__Activity__. Scan the entries below and extract each line with the word "Hình" in it.

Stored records
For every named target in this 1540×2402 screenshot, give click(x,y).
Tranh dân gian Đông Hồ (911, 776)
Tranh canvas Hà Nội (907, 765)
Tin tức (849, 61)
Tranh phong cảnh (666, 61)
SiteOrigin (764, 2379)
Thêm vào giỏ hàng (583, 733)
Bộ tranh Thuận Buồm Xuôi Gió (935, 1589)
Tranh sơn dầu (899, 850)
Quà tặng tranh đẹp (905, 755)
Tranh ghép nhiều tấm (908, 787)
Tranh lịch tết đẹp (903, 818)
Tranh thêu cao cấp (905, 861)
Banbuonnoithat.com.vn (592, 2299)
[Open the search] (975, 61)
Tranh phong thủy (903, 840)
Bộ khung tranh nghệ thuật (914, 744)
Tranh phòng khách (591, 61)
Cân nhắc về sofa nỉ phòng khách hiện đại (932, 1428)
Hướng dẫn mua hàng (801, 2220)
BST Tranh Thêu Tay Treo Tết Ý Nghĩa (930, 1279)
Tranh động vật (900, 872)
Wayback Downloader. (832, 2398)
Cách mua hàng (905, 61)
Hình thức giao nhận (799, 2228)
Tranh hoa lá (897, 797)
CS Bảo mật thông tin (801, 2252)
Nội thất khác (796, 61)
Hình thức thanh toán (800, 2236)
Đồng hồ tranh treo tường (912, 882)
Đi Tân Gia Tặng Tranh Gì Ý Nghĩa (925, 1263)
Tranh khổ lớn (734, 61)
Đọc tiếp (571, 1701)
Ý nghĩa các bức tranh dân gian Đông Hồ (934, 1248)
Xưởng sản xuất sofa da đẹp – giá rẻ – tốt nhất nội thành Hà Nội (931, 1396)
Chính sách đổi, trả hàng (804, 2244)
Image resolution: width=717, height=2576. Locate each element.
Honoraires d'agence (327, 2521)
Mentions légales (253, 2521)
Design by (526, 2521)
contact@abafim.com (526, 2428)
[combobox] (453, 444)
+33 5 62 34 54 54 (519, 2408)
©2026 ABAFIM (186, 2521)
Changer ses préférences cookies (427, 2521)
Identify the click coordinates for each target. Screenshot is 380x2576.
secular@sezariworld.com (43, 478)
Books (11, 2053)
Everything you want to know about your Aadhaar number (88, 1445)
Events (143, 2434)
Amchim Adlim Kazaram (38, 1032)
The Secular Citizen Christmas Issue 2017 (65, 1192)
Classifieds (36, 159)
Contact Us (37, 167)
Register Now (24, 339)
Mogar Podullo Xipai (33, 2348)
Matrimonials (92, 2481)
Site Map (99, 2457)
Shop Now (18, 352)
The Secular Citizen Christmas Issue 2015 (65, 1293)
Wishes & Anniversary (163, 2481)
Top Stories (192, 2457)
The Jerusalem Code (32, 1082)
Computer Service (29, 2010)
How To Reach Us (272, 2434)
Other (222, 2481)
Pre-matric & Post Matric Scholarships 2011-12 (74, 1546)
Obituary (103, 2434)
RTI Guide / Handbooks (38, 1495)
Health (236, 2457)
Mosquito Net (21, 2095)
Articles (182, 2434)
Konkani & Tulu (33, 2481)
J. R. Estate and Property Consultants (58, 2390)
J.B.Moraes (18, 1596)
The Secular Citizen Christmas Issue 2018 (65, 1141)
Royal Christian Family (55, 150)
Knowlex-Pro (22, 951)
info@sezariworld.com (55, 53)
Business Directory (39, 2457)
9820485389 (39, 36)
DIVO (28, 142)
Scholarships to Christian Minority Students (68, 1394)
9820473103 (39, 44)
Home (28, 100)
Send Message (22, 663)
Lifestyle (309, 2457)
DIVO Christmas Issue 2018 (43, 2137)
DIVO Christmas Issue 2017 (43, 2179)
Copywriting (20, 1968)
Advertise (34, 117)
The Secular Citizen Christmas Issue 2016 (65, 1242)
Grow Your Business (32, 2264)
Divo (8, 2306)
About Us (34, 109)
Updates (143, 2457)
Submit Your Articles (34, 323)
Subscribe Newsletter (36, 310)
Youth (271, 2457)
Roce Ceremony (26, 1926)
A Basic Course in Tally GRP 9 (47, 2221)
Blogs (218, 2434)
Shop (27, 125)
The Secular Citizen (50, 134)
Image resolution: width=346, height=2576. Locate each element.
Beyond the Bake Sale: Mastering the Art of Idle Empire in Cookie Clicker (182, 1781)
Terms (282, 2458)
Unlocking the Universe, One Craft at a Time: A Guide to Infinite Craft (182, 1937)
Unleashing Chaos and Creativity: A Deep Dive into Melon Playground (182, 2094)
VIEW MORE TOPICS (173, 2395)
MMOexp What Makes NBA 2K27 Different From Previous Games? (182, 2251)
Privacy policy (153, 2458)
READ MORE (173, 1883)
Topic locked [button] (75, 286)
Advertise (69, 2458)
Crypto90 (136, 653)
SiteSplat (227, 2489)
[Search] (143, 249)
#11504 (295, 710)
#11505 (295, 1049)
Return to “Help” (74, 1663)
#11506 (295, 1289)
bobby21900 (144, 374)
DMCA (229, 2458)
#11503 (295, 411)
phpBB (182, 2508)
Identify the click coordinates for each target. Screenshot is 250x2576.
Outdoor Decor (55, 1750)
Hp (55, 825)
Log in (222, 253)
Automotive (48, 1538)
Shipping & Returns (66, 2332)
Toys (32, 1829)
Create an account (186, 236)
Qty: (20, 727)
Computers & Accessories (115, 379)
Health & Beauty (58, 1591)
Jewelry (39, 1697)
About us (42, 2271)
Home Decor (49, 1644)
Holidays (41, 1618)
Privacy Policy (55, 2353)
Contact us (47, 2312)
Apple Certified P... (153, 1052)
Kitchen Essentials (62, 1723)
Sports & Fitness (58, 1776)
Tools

__Output for this task__.
Hình thức giao nhận (799, 2228)
Hình thức thanh toán (800, 2236)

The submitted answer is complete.